Humans don't have a monopoly on heart disease - our furry friends also are susceptible to a wide range of cardiovascular conditions. Smaller breed dogs, in particular, are more likely to develop heart disease, including heart "murmurs."
Heart murmurs occur when the animal's heart function has deteriorated, creating an abnormal blood flow within the heart's chambers. The condition may be congenital, meaning the animal was born with the problem, or else it can develop as the result of disease and aging. Some conditions aren't very serious; others will progress rapidly, causing congestive heart failure and death.
Like humans, a dog's heart has four chambers and is divided into left and right sides.

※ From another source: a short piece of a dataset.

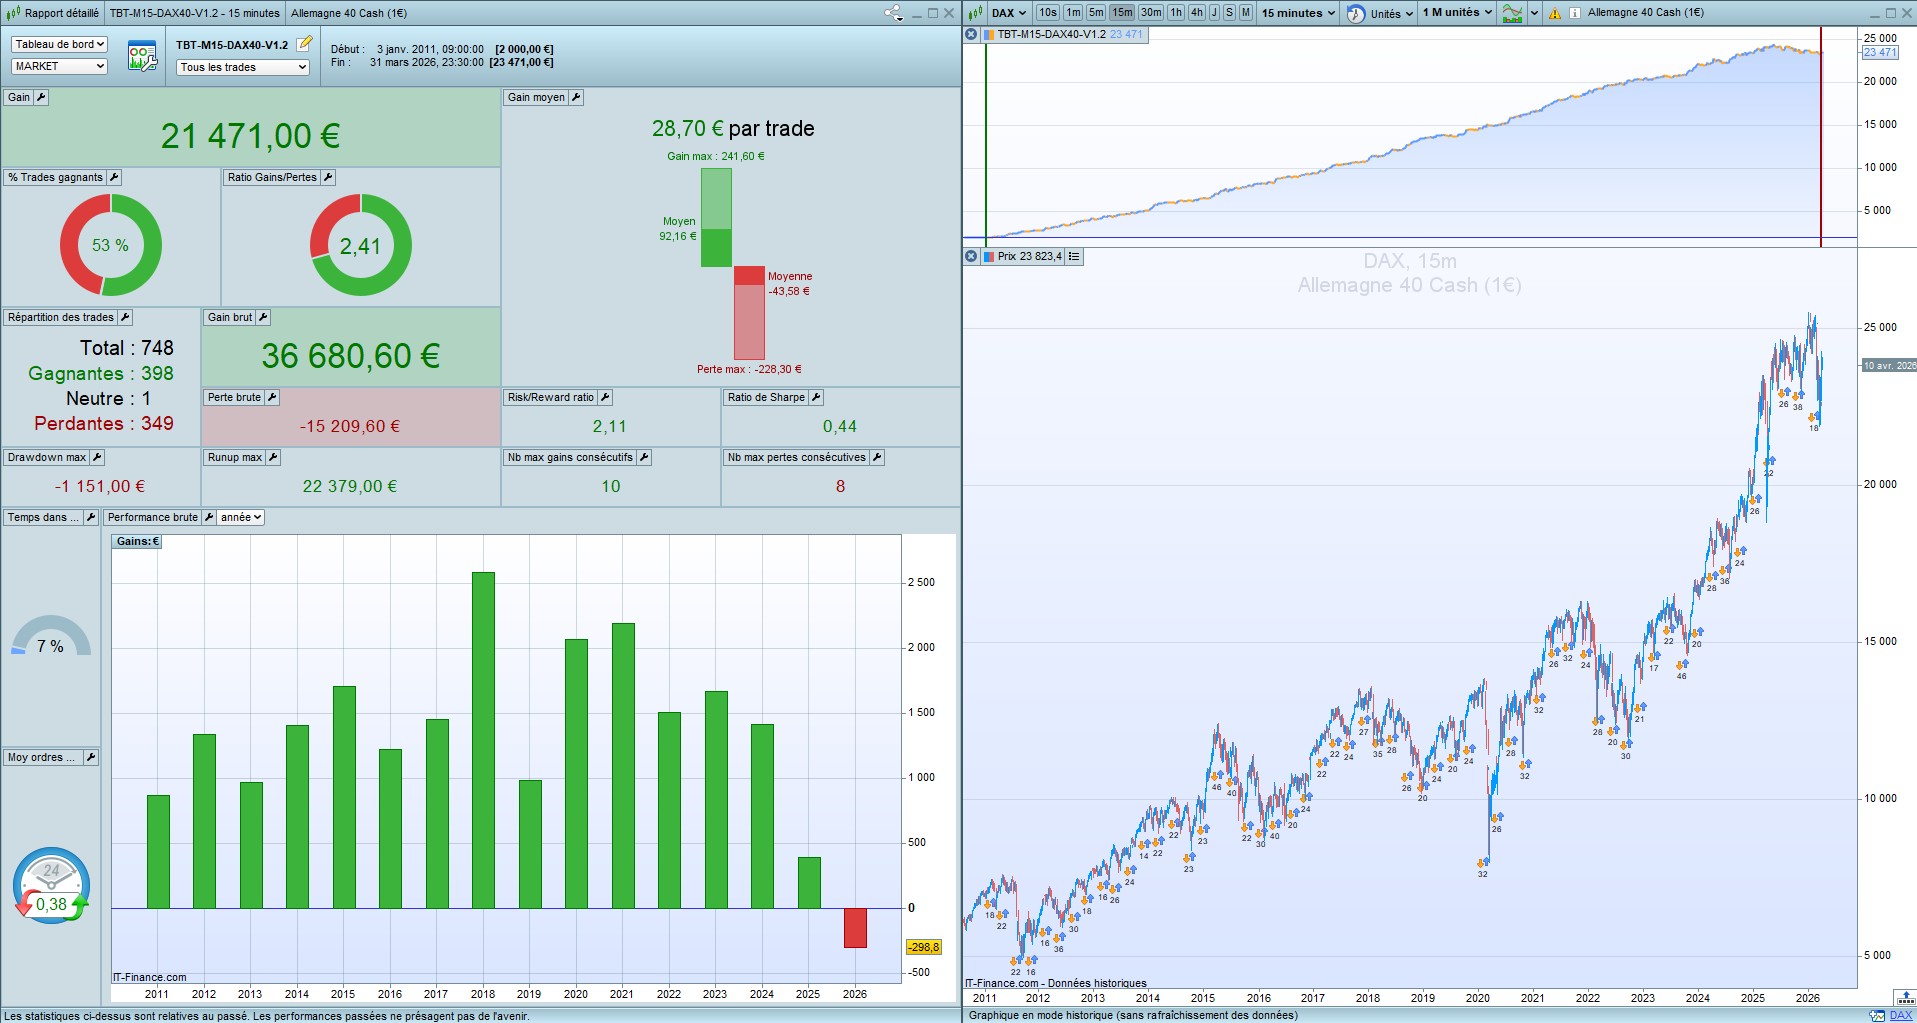The image size is (1917, 1023).
Task: Click the pencil edit icon beside TBT-M15-DAX40-V1.2
Action: 305,44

The two chambers on top of the heart are the left and right atria, and the bottom two chambers are the left and right ventricles. Each side of the heart also contains a one-way valve, designed to prevent blood from going backward from the ventricles to the atria. The valve between the left atrium and left ventricle is the mitral valve, a key structure in regulating blood flow through the heart.
Aging, disease, and birth defects can cause the mitral valve to wear out. When this occurs, blood begins to leak back into the ventricles, a condition known as mitral valve insufficiency. It's a condition that produces the distinctive sounds known as a heart murmur.
A chronic cough, labored breathing, and limited ability to exercise are key symptoms that your dog may have a heart problem. In severe cases, the animal may faint, or exhibit a bluish tinge around the gums and tongue. Many dogs develop the condition as early as age six, especially in smaller breeds, such as miniature poodles and dachshunds. Diagnosis and treatment by a veterinarian is critical, since the presence of a heart murmur can lead to congestive heart failure in as little as a few months. In many dogs, however, treatment can provide them with additional months or years of good-quality life.
Diagnosis of a heart murmur is done by listening to the dog's chest with a stethoscope to identify any abnormal heart rhythms. Blood and urine tests also can detect the presence of heart disease. Chest x-rays allow more detailed examination of the lungs, as well as the size and shape of the heart. An electrocardiogram evaluates the heart's electrical activity, while an ultrasound (echocardiogram) gives a highly accurate view of each of the heart's chamber sizes and the thickness of the heart walls. From these, the heart's contractions can be measured to determine how well it's able to pump blood through the dog's body.
Treatment for heart murmurs normally starts by placing the dog on a low-sodium diet and using diuretic medications to eliminate retained salt and water. Other drugs are prescribed to dilate the arteries and veins (thereby decreasing stress on the heart), and digoxin (digitalis) is also given to make the heart beat slower and stronger. Once diagnosed, most dogs survive anywhere from six months to several years, with treated dogs obviously living longer than untreated ones.